BEGIN Task input

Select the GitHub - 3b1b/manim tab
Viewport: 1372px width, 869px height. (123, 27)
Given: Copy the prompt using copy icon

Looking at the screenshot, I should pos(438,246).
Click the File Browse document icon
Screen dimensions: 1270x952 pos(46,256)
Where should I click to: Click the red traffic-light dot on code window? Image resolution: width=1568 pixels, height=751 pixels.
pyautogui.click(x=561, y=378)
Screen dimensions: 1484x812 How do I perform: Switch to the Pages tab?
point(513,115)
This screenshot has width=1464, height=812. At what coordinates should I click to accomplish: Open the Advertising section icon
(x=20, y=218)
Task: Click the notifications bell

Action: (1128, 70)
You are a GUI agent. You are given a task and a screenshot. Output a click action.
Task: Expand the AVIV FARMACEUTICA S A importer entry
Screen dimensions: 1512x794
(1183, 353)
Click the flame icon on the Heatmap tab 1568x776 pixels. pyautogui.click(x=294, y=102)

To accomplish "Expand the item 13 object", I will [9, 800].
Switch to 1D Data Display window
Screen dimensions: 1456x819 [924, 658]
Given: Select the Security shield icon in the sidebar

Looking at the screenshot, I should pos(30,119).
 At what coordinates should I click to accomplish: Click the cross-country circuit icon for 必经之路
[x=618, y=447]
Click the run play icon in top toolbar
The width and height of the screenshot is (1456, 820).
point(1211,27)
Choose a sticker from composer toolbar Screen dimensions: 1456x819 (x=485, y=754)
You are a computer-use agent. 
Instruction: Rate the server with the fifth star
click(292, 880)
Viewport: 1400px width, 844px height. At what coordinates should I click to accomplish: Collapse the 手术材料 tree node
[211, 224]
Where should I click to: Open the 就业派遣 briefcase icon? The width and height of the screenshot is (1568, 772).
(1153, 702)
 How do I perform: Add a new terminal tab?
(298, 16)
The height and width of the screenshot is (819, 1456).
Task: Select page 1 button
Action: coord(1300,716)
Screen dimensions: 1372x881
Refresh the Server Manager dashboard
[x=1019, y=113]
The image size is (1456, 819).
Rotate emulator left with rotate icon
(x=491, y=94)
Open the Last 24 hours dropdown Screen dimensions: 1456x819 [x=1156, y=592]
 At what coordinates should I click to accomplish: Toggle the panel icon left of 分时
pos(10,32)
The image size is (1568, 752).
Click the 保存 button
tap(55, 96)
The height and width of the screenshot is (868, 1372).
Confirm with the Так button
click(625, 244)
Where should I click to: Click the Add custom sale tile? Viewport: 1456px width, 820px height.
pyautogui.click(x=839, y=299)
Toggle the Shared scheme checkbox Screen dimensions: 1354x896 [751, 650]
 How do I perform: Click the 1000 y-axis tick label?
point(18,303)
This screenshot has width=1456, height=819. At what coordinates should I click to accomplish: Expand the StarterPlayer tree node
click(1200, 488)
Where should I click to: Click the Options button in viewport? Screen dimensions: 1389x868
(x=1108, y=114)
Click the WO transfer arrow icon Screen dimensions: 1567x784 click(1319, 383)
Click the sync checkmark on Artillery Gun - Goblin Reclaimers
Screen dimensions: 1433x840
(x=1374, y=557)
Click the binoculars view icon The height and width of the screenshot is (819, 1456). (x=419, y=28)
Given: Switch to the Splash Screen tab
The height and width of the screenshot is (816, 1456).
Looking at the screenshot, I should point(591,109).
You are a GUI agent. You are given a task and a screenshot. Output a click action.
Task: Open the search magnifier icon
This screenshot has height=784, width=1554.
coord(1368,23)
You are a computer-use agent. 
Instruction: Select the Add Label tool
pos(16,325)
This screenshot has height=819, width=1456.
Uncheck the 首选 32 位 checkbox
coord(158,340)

END Task input

• Exercise goal
Each and every entry needs to be repeated exactly.

• Exercise output
Select the GitHub - 3b1b/manim tab
Viewport: 1372px width, 869px height. (123, 27)
Given: Copy the prompt using copy icon

Looking at the screenshot, I should pos(438,246).
Click the File Browse document icon
Screen dimensions: 1270x952 pos(46,256)
Where should I click to: Click the red traffic-light dot on code window? Image resolution: width=1568 pixels, height=751 pixels.
pyautogui.click(x=561, y=378)
Screen dimensions: 1484x812 How do I perform: Switch to the Pages tab?
point(513,115)
This screenshot has width=1464, height=812. At what coordinates should I click to accomplish: Open the Advertising section icon
(x=20, y=218)
Task: Click the notifications bell

Action: (1128, 70)
You are a GUI agent. You are given a task and a screenshot. Output a click action.
Task: Expand the AVIV FARMACEUTICA S A importer entry
Screen dimensions: 1512x794
(1183, 353)
Click the flame icon on the Heatmap tab 1568x776 pixels. pyautogui.click(x=294, y=102)

To accomplish "Expand the item 13 object", I will [9, 800].
Switch to 1D Data Display window
Screen dimensions: 1456x819 [924, 658]
Given: Select the Security shield icon in the sidebar

Looking at the screenshot, I should pos(30,119).
 At what coordinates should I click to accomplish: Click the cross-country circuit icon for 必经之路
[x=618, y=447]
Click the run play icon in top toolbar
The width and height of the screenshot is (1456, 820).
point(1211,27)
Choose a sticker from composer toolbar Screen dimensions: 1456x819 (x=485, y=754)
You are a computer-use agent. 
Instruction: Rate the server with the fifth star
click(292, 880)
Viewport: 1400px width, 844px height. At what coordinates should I click to accomplish: Collapse the 手术材料 tree node
[211, 224]
Where should I click to: Open the 就业派遣 briefcase icon? The width and height of the screenshot is (1568, 772).
(1153, 702)
 How do I perform: Add a new terminal tab?
(298, 16)
The height and width of the screenshot is (819, 1456).
Task: Select page 1 button
Action: coord(1300,716)
Screen dimensions: 1372x881
Refresh the Server Manager dashboard
[x=1019, y=113]
The image size is (1456, 819).
Rotate emulator left with rotate icon
(x=491, y=94)
Open the Last 24 hours dropdown Screen dimensions: 1456x819 [x=1156, y=592]
 At what coordinates should I click to accomplish: Toggle the panel icon left of 分时
pos(10,32)
The image size is (1568, 752).
Click the 保存 button
tap(55, 96)
The height and width of the screenshot is (868, 1372).
Confirm with the Так button
click(625, 244)
Where should I click to: Click the Add custom sale tile? Viewport: 1456px width, 820px height.
pyautogui.click(x=839, y=299)
Toggle the Shared scheme checkbox Screen dimensions: 1354x896 [751, 650]
 How do I perform: Click the 1000 y-axis tick label?
point(18,303)
This screenshot has width=1456, height=819. At what coordinates should I click to accomplish: Expand the StarterPlayer tree node
click(1200, 488)
Where should I click to: Click the Options button in viewport? Screen dimensions: 1389x868
(x=1108, y=114)
Click the WO transfer arrow icon Screen dimensions: 1567x784 click(1319, 383)
Click the sync checkmark on Artillery Gun - Goblin Reclaimers
Screen dimensions: 1433x840
(x=1374, y=557)
Click the binoculars view icon The height and width of the screenshot is (819, 1456). (x=419, y=28)
Given: Switch to the Splash Screen tab
The height and width of the screenshot is (816, 1456).
Looking at the screenshot, I should point(591,109).
You are a GUI agent. You are given a task and a screenshot. Output a click action.
Task: Open the search magnifier icon
This screenshot has height=784, width=1554.
coord(1368,23)
You are a computer-use agent. 
Instruction: Select the Add Label tool
pos(16,325)
This screenshot has height=819, width=1456.
Uncheck the 首选 32 位 checkbox
coord(158,340)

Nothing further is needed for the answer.